6c) Current code doesn't apply normalization for existing index tuples
during adding to bloom filter, which can result in false positive,
reproducer:
    Here we use plain storage during index build, then during check we
have extended storage, which results in different binary
representation of the same data and we have false positive here.

    DROP TABLE IF EXISTS tbl;
    CREATE TABLE tbl(a tsvector);
    CREATE INDEX tbl_idx ON tbl using gist (a) ;
    ALTER TABLE tbl ALTER COLUMN a SET STORAGE plain;
    INSERT INTO tbl  values ('a' ::tsvector);
    ALTER TABLE tbl ALTER COLUMN a SET STORAGE extended ;
    SELECT gist_index_check('tbl_idx', true);

6d) In the end of 'gistFormNormalizedTuple' we have

        ItemPointerSetOffsetNumber(&(res->t_tid), 0xffff);

    I guess it follows gistFormTuple function, but here we use
gistFormNormalizedTuple only for leaf tuples and we override
offsetnumber right after 'gistFormNormalizedTuple' function call, so
looks like we can drop it.


    In general I think normalization here can follow the same logic as
for verify_nbtree. We can even reuse 'bt_normalize_tuple' as a
normalization function. It handles all corner cases like short varatt,
differences in compressions etc, that we can have in gist as well. It
contains just a few lines about btree and everything else valid for
gist, so we need to modify it a bit. I think we can move it to
verify_common. Then we need to normalize every existing leaf index
tuple before adding it to the bloom filter. During the probing phase I
think we just can use 'gistFormTuple' to build an index tuple and then
normalize it before probing. What do you think?

Thank you!

[1] https://www.postgresql.org/message-id/CAAhFRxiHCWe_6AmqGWZqYEkgN_uQG3Jgw0WgPw%2B0zO3_D-q4DA%40mail.gmail.com


Best regards,
Arseniy Mukhin

Re: amcheck: support for GiST

От

Kirill Reshke

Дата:

22 октября 2025 г., 21:57:43

Hi! Thank you for your review.
Im posting new version of 0001 patch of series

On Tue, 22 Jul 2025 at 15:47, Arseniy Mukhin
<arseniy.mukhin.dev@gmail.com> wrote:
>
> Hi, Andrey!
>
> Thank you for working on this! There is a long history of the patch, I
> hope it will be committed soon!)
>
> On Fri, Jul 11, 2025 at 3:39 PM Andrey Borodin <x4mmm@yandex-team.ru> wrote:
> >
> >
> >
> > > On 30 Jun 2025, at 16:34, Andrey Borodin <x4mmm@yandex-team.ru> wrote:
> > >
> > > Please find attached two new steps for amcheck:
> > > 1. A function to verify GiST integrity. This patch is in decent shape, simply rebased from previous year.
> > > 2. Support on pg_amcheck's side for this function. This patch did not receive such review attention before. And,
perhaps,should be extended to support existing GIN functions. 
> >
> > Here's a version that adds GIN functions to pg_amcheck.
> > IDK, maybe we should split pg_amcheck part into another thread and add there BRIN too...
> >
>
> Speaking of BRIN pg_amcheck, I probably wouldn't merge it with the
> gist/gin pg_amceck patchset because that would create a dependency on
> the amcheck BRIN support patch, which is not clear when it will be
> ready.
>
>
> There are some points about the patch:
>
> 1) There are several typos in verify_gist.c:
>
>  downlinks -> downlink (header comment)
>  discrepencies -> discrepancies
>  Correctess -> Correctness
>  hande -> handle
>  Initaliaze -> Initialize
>  numbmer -> number
>  replcaed -> replaced
>  aquire -> aqcuire
>
> 2) Copyright year is 2023 in the patch. Time flies:)

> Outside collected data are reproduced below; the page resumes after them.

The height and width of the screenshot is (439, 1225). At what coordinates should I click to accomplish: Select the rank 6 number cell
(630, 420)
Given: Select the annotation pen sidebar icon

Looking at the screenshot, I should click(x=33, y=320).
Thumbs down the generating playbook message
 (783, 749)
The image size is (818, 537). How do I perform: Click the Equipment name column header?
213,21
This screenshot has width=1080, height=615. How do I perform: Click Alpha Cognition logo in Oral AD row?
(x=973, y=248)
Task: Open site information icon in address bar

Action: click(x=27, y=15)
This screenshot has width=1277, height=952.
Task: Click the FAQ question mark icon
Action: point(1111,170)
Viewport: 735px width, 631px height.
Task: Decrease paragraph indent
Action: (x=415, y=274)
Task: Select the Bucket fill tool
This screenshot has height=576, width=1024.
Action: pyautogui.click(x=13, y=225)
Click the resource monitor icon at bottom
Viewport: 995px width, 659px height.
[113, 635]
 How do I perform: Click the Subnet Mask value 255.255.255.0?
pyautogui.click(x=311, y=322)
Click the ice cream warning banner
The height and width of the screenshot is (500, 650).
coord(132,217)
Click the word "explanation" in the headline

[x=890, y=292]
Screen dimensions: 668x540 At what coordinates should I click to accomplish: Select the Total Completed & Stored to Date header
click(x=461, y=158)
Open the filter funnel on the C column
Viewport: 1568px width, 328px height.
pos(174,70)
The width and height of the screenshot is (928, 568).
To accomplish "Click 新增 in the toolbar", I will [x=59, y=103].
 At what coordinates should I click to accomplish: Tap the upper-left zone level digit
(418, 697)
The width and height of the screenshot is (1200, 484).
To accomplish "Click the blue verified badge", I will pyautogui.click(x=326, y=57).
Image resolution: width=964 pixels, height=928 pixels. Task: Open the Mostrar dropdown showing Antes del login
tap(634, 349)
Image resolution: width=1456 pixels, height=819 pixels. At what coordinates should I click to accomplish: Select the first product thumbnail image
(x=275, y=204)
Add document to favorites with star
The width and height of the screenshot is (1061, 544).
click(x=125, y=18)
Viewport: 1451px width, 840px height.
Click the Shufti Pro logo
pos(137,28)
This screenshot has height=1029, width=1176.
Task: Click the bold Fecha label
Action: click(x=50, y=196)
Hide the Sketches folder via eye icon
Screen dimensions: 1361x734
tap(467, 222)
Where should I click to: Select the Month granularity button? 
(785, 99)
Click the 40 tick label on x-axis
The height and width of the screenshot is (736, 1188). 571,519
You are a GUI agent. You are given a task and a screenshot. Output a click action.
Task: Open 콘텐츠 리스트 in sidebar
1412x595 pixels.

These two are (trivially) fixed.

> 3) There is the same check in btree and while reviewing the patch I
> realised it should be added to the BRIN amcheck as well. Probably it
> will be needed for GIN someday. What do you think about moving it to
> verify_common?
>
>     if (IsolationUsesXactSnapshot() && rel->rd_index->indcheckxmin &&
>        !TransactionIdPrecedes(HeapTupleHeaderGetXmin(rel->rd_indextuple->t_data),
>                          result->snapshot->xmin))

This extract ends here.